Your assignment - Print nothing except the line holding "Where should I" and the lines that come after it in the material below, and leave the pictures out.

Source information -
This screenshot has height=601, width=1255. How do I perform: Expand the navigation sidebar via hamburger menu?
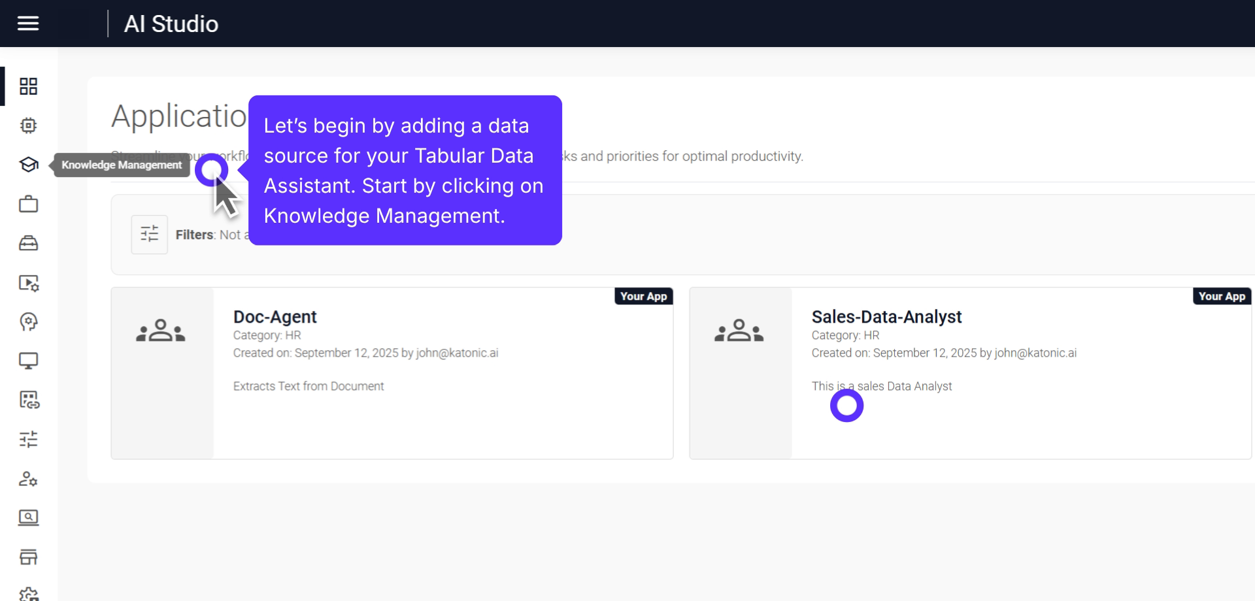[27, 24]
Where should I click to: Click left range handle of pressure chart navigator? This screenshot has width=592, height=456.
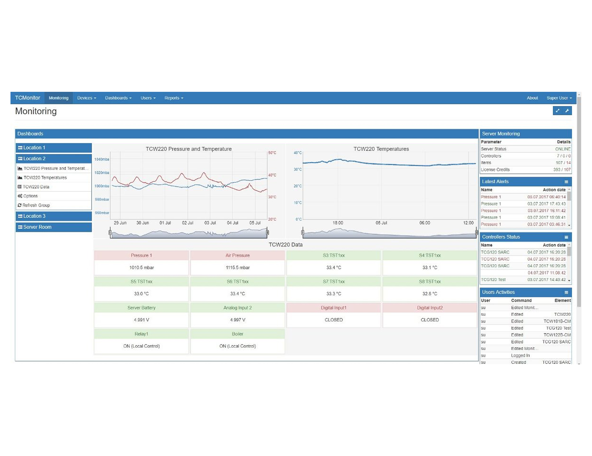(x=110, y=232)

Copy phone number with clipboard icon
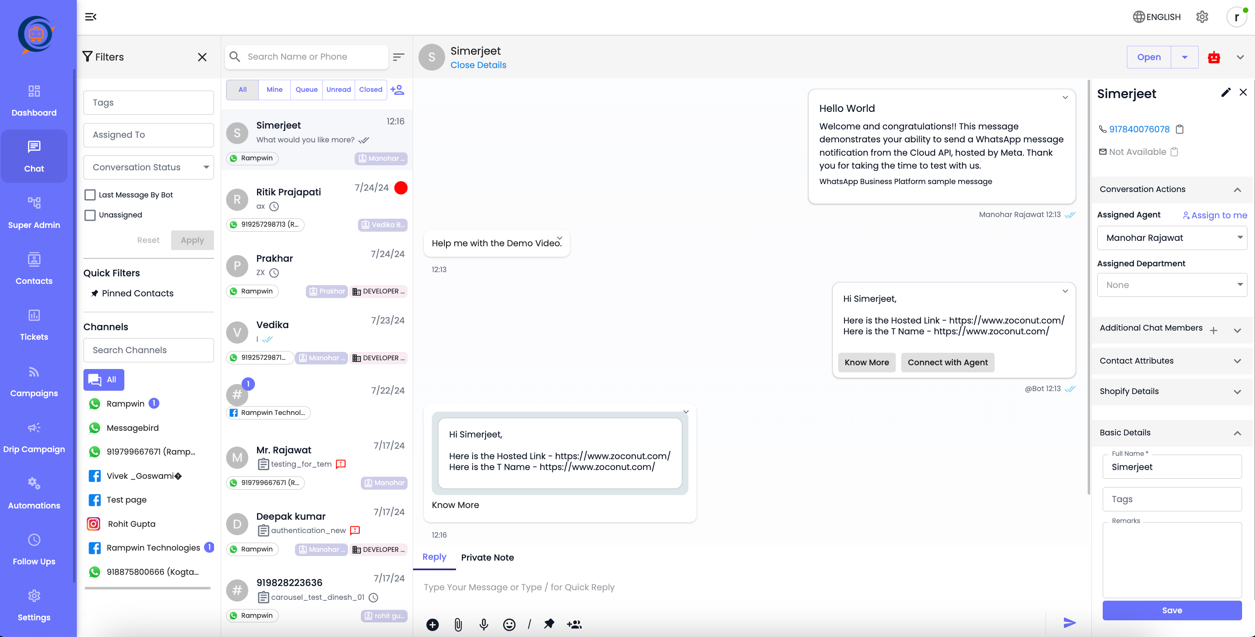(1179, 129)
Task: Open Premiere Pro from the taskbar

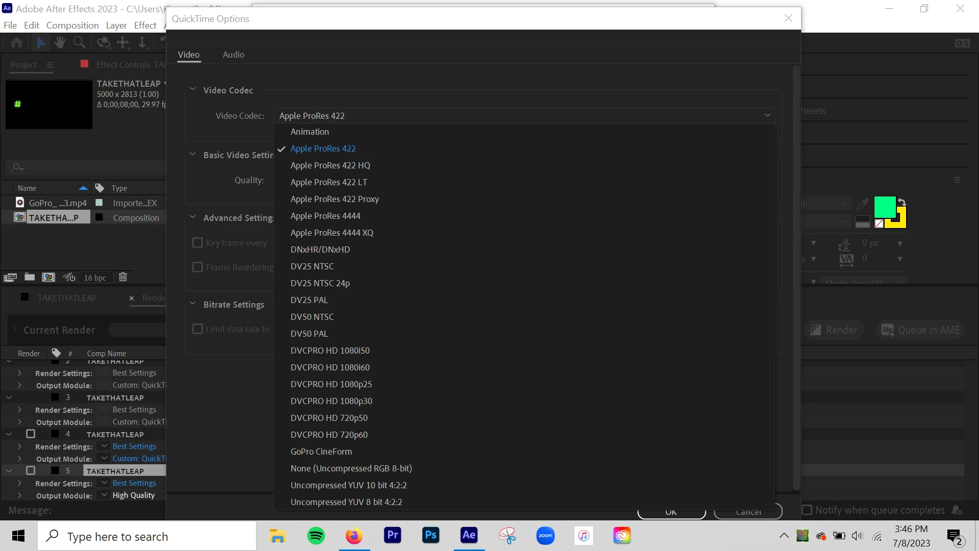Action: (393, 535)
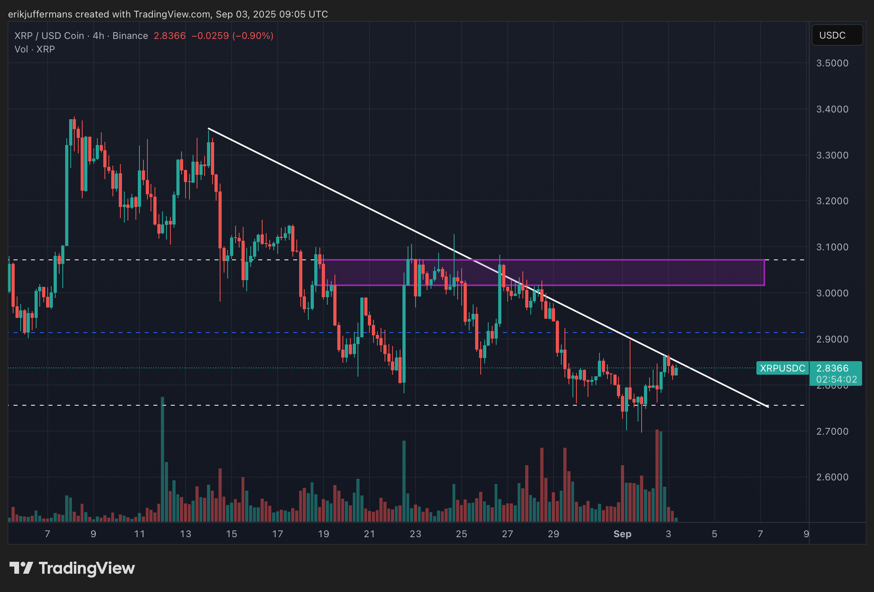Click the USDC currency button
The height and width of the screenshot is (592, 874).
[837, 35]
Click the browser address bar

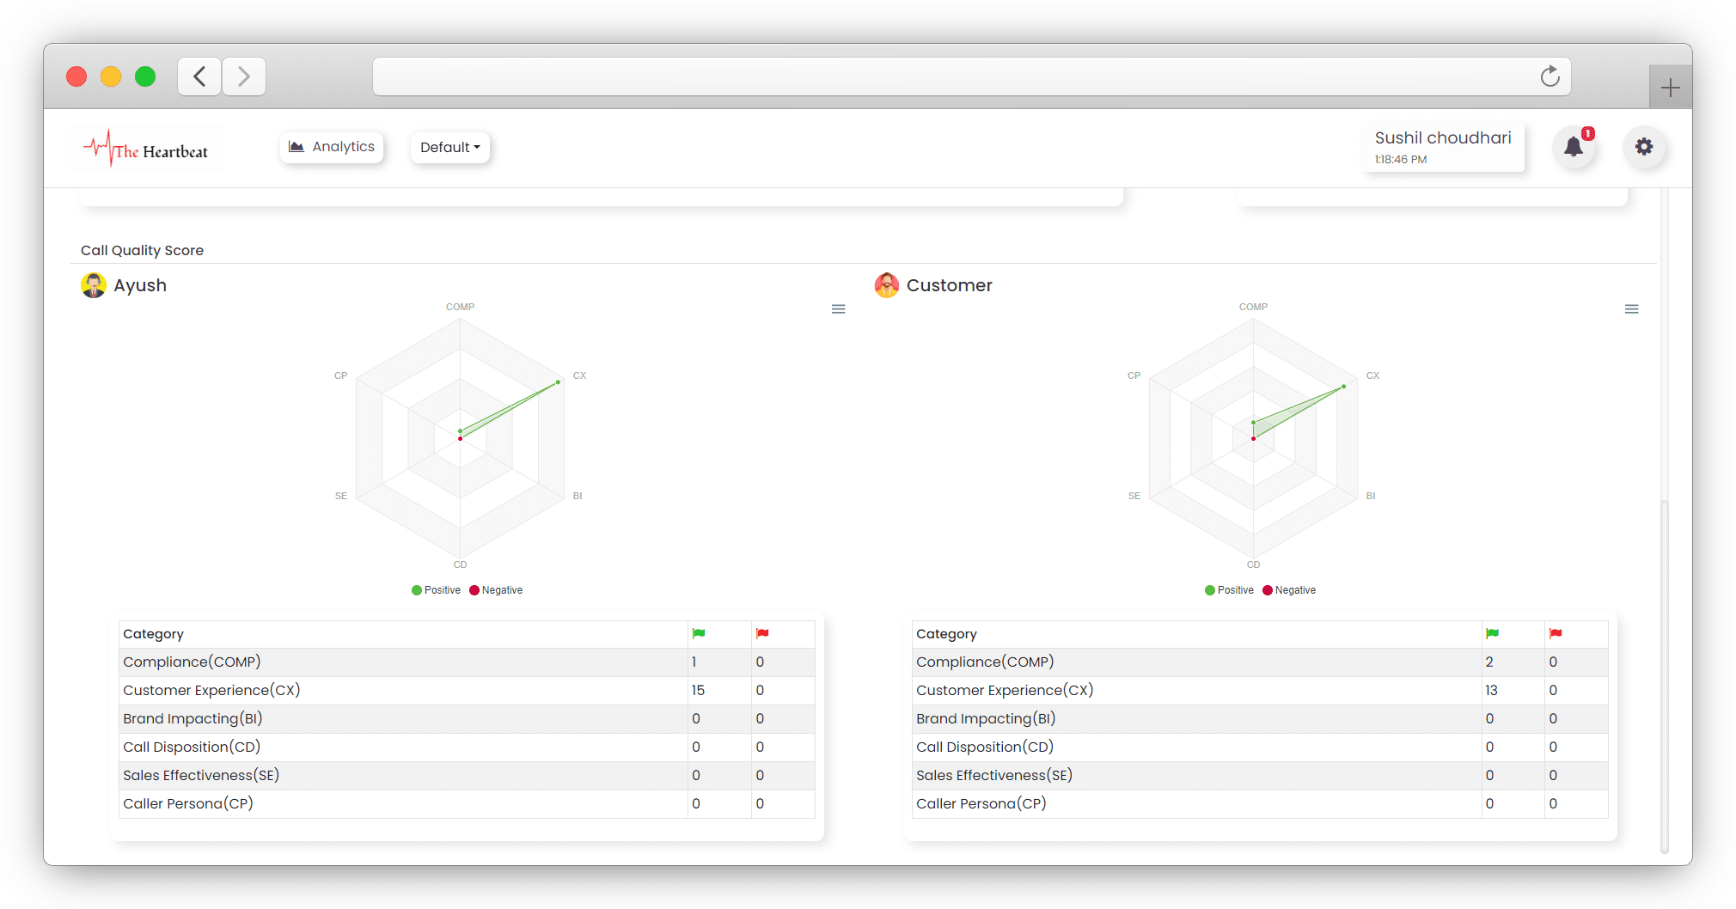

Output of the task -
Where should I click to: Click left range handle of pressure chart navigator? This screenshot has width=592, height=456.
(x=110, y=232)

Copy phone number with clipboard icon
(1179, 129)
Task: Open Premiere Pro from the taskbar

Action: (393, 535)
Click the USDC currency button
The height and width of the screenshot is (592, 874).
[837, 35]
Click the browser address bar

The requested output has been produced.